I'm not sure where to go from this ...
If $\overline{x g x^{-1}}$ is accepted by $S_H$, then $S_H$, must have a tail $\overline{x}$. If doesn't we can already say that $xgx^{-1} \not\in H$. If has a tail, then if we remove the tail, we get an automata that must accept $\overline{g}$.
Is that it?
$F_A$ is the free group with base $A$.
$\overline{x}$ is the reduced form of $x$.
Since we can replace $g$ by a conjugate, we can assume that $g$ is cyclically reduced, and that the reduced word for $xgx^{-1}$ is $wg'w^{-1}$ for some word $w$, where $g'$ is a cyclic conjugate of $g$.

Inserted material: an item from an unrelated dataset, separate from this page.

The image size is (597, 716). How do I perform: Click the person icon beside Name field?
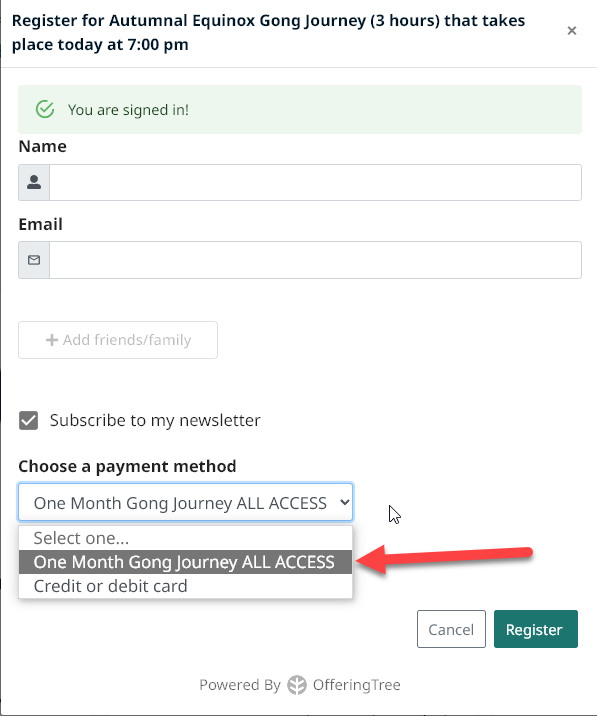(x=34, y=182)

If there is a repeated state when reading $w$ through the Stallings automaton of $H$, then we have $w=w_1w_2w_3$ where the states after reading $w_1$ and $w_1w_2$ are the same.
So $Hw_1 = Hw_1w_2$, and then $wg'w^{-1} \in H$ if and only if $w_1w_3g'(w_3w_1)^{-1} \in H$.
So we can assume that the length of $w$ is at most the number of states of the Stallings automaton for $H$, which reduces the problem to a finite number of tests of elements for membership of $H$.